Orlando, in realtà, non è l’unica a volersi rivolgere al mercato in estate. Anche i Sacramento Kings, premiati col miglior salto percentuale della lottery e detentori della quarta scelta, sembrano volersi muovere (un approfondimento QUI). Sempre per Bleacher Report, le possibilità di cedere la pick in cambio di qualche veterano dall’ impatto immediato – o anche per altre scelte più in basso nel Draft, per assicurarsi potenziali role player preziosi – sarebbero piuttosto concrete. Stesso ragionamento, tra l’altro, che riguarderebbe New Orleans Pelicans e Portland Trail Blazers, proprietari rispettivamente di settima e ottava scelta assoluta, forse più utili come pedine di scambio per rinforzare i roster e mirare ai Playoffs.

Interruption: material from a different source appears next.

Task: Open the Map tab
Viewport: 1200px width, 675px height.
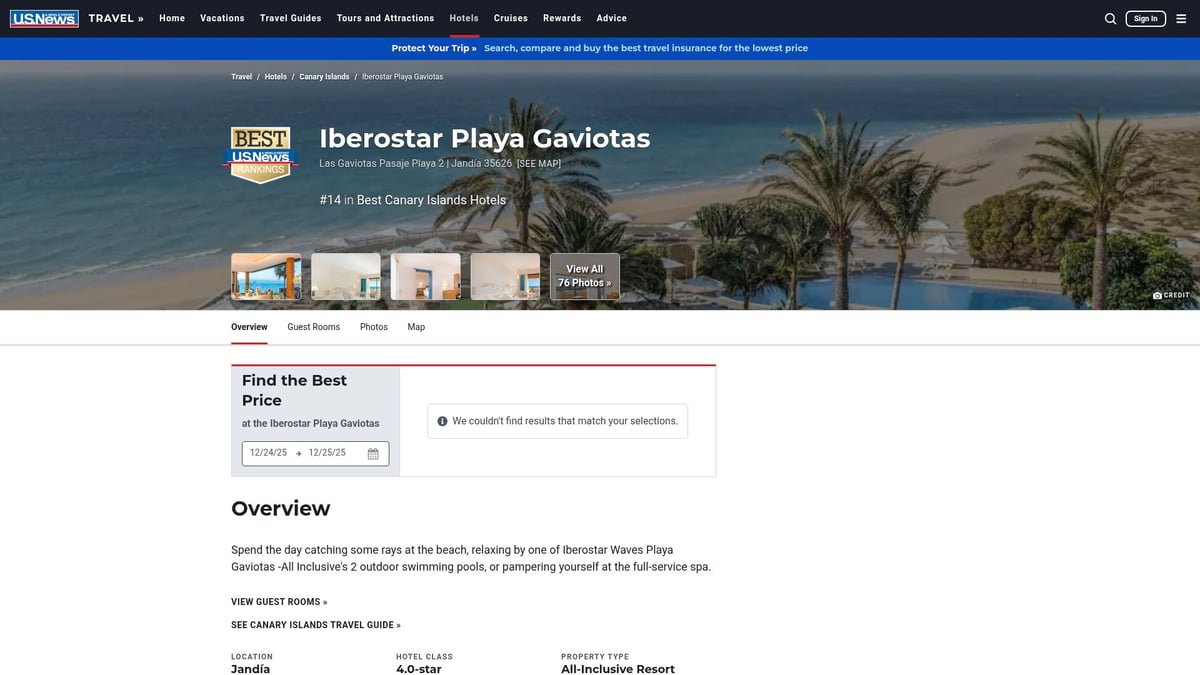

Dopo il trio Banchero-Holmgren-Smith, i dubbi sugli altri top prospect sono molti, dalla solidità di Jaden Ivey al vero e proprio caso Shaedon Sharpe, guardia incredibilmente atletica e matura, ma con zero gare giocate quest’anno a Kentucky.

Questa incertezza diffusa dalla top 3 in giù potrebbe spingere molte squadre con un’ampia timeline davanti a puntare sul talento, in primis. Attenzione, quindi, agli Oklahoma City Thunder, già in possesso della chiamata numero 2 (e di un capitale infinito per i prossimi anni) e potenzialmente in grado di fare trade up utilizzando la 12 e la 30, o comunque liberarsi di qualche scelta oggi e scambiarla per il futuro. Con lo stesso criterio, Fischer cita anche Memphis Grizzlies e San Antonio Spurs, proprietari di scelte multiple al primo giro.

Siamo ancora lontani dalla Draft night, ma il rombo dei motori delle dirette interessate sembra già pronto a farsi sentire.